Noch ist es nicht soweit. Eine Passage aus «Geistiges Eigentum schadet der Gesellschaft»:

So kommt es denn, dass die Töpferin nicht ihre Töpfe, verkauft, der Tischler nicht seine Stühle, die Schneiderin nicht ihre Kleider, die Schuhfirma nicht ihre Schuhe, der Journalist nicht sein Schreiben, sondern alle nur noch mit „geistigem Eigentum“, mit Marken, Desi­gnmustern und Patenten schachern. Die in der Kreativwirtschaft Täti­gen (und die werden immer mehr, weil ja mechanische Arbeit und re­petitive Informationsverarbeitung an Maschinen delegiert ist), haben verinnerlicht, dass sie nur mittels brutaler Ausnützung ihres „geistigen Eigentums“ auf einen grünen Zweig kommen können. Das Produzieren wird abgelöst vom Prozessieren. Und wo das Prozessieren die extrems­ten Blüten treibt, in den USA und in Deutschland, wird ehrliche Ar­beit durch machtpolitisch gestützte Rechthaberei abgelöst. Auf diesem Gebiet kann man die dritte Welt noch in die Knie zwingen. Töpferin, Tischler, Schuhfirma und Journalist geraten in eine einseitige Abhän­gigkeit von den Urheberrechtsjuristen. Selbst die grossen Innovationen des Computerzeitalters sind inzwischen zu Schauplätzen eines giganti­schen Patentkriegs (z.B. Apple vs. Samsung) verkommen, wo sich Ar­meen von Juristen um des Esels Schatten streiten – zum grossen Schaden aller Beteiligten und der Innovation und Kreativität auf der ganzen Welt. Die schöne neue Arbeitswelt verkommt im Internet zu einem Schauplatz des gegenseitigen Fallenstellens, das von denen ge­wonnen wird, die sich die teureren Anwälte leisten können, und von denen, welche die Gesetze mit Medienmacht verbiegen können. Die stursten Vertreter eines drakonischen Urheberrechts sind denn auch bei der dritten und vierten Gewalt zu finden: bei den Juristen (Rich­tern) und den Medienschaffenden.
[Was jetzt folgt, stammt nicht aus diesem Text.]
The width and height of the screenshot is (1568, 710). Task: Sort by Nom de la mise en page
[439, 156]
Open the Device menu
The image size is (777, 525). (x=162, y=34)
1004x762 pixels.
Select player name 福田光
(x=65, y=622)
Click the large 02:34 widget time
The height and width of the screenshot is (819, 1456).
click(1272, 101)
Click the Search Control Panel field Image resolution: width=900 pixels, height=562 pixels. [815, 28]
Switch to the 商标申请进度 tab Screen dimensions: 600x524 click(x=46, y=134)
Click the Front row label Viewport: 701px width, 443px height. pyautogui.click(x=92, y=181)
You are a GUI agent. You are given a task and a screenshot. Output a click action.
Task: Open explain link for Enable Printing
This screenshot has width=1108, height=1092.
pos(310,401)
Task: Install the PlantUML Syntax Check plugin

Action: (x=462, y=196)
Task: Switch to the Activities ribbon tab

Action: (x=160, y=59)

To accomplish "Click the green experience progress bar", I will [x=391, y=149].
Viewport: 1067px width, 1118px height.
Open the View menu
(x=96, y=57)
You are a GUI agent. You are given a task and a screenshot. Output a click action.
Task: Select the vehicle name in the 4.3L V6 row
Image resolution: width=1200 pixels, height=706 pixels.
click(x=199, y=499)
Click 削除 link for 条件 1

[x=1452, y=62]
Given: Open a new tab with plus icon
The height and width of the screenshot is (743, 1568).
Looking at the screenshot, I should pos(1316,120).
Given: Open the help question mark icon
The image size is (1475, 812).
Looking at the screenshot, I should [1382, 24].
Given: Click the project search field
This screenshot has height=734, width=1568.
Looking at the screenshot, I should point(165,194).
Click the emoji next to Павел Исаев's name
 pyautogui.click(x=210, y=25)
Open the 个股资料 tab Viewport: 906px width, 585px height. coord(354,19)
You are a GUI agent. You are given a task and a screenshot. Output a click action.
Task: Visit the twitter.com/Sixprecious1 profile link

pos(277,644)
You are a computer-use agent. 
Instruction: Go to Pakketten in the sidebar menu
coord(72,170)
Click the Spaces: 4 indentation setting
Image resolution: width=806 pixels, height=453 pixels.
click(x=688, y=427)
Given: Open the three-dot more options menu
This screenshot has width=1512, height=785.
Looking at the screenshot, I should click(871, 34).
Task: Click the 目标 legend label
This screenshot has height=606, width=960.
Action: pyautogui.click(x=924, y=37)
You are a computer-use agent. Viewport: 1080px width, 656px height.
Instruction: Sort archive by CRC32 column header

Leider sind nicht alle Kapitel ganz so eingängig und leicht verständlich; an manchen Stellen würde etwas mehr Hintergrund der Argumentation gut tun. Für einen ersten Entwurf eines Versuchs ist es jedoch mehr als ausreichend – und das Buch allen Interessierten zu empfehlen. Die HTML-Version (noch nicht online) wird Abschnitt für Abschnitt kommentierbar sein. Darauf folgende Versionen sind in Aussicht gestellt.

Das Buch ist als Print (CHF 34.90) und als eBook (epub, mobi, PDF; CHF 12.50) bereits erhältlich. Ganz im Sinne der Debatte untersteht es – inklusive der hervorragenden Illustrationen von Camil Hämmerli – einer Crative Commons by-sa Lizenz.